Banking Crisis

Investors Mull Price Tag Of Potential UBS Regulatory Capital Hike

Editorial Staff 19 April 2024

Investors Mull Price Tag Of Potential UBS Regulatory Capital Hike

The country's largest bank, and a handful of other systemically important banks – face higher regulatory capital requirements, as reported last week. A story suggested that UBS could have to set aside as much as $20 billion in additional capital.

Following recent Swiss federal government reform proposals, UBS – the country’s sole remaining universal bank after buying Credit Suisse a year ago – faces an increase of around $20 billion in capital requirements, Bloomberg reported earlier this week. 

Swiss Finance Minister Karin Keller-Sutter is aiming for systemically important lenders to have full capital backing against their foreign units, the report, citing unnamed sources, said. 

For UBS, the changes are likely to translate into a capital hit in the middle of the $15 billion to $25 billion range that analysts and media have estimated, the report continued.

"It is likely that UBS will have to carry significantly more capital. UBS is overcapitalised as it stands, so we do not expect it to have to raise capital, but it could limit UBS’ dividend payouts and share buybacks," Johann Scholtz, equity analyst, Morningstar said in a note yesterday. 

Shares in the Zurich-listed lender fell as much as 4 per cent on the Swiss stock market on Tuesday, having dropped more than 6 per cent last week as investors digested the proposals. They recovered slightly yesterday.

The newswire report said UBS declined to comment. WealthBriefing contacted UBS for comment; it hadn’t received a reply at the time of going to press.

The Federal Council wants systemically important Swiss banks – such as UBS – to hold significantly more capital against their foreign units.
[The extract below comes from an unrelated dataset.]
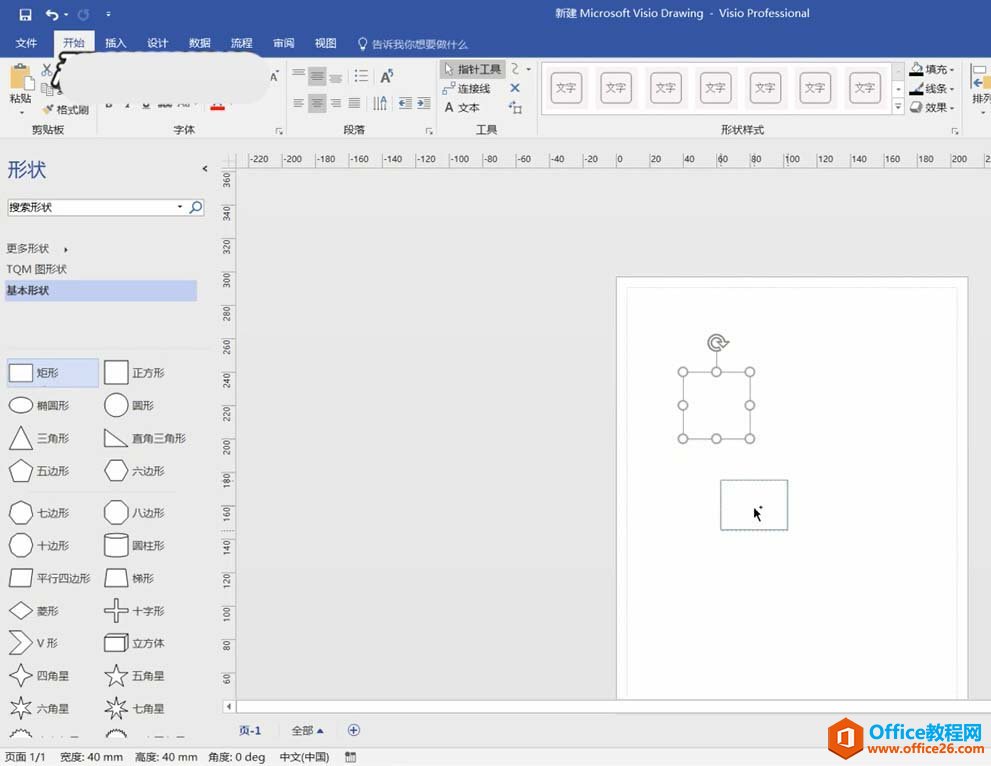Image resolution: width=991 pixels, height=766 pixels.
Task: Toggle bold formatting in the font group
Action: [x=110, y=103]
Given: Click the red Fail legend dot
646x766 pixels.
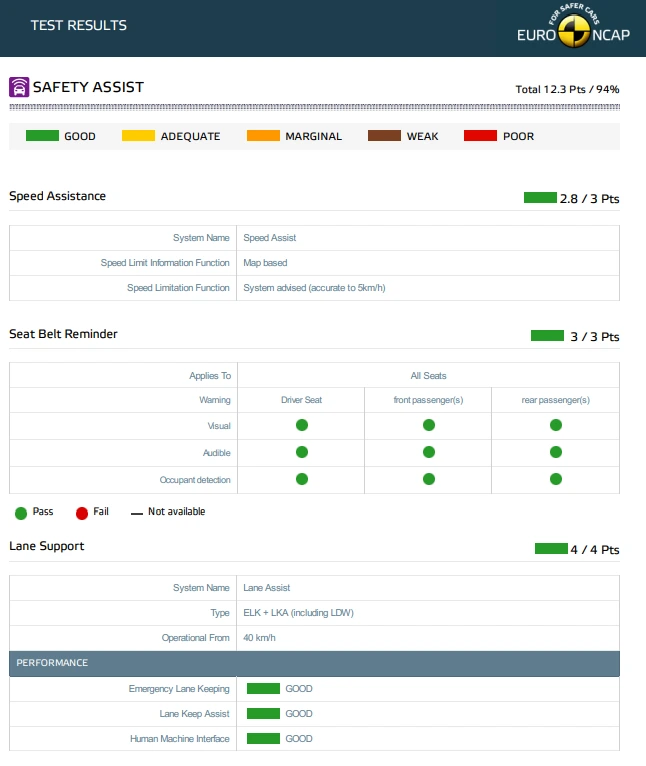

UBS, Raiffeisen Group, Zürcher Kantonalbank and PostFinance are all deemed to be systemically important lenders.

Swiss policymakers have been examining ways to tighten controls and supervision of the country’s banking system – a major earner of export revenues. They are haunted by the fact that the UBS balance sheet, at about $1.7 trillion, is about double Switzerland’s annual economic output.  According to official government data, the financial sector accounted for 23 per cent of total services exports in 2021.

One of the ironies is that when UBS acquired Credit Suisse for $3.2 billion at the behest of the Swiss federal government, that purchase price was seen as cheap. However, holders of AT1 debt – a form of risk capital that European banks issued after the 2008 financial crash – were wiped out, prompting litigation from bondholders. As a result of the Swiss government’s support of the UBS takeover, it caused a complete write-down of SFr16 billion ($17.3 billion) of the bank’s AT1 bonds in order to increase core capital. Holders of some equities appeared to have gained more protection than holders of the ATIs.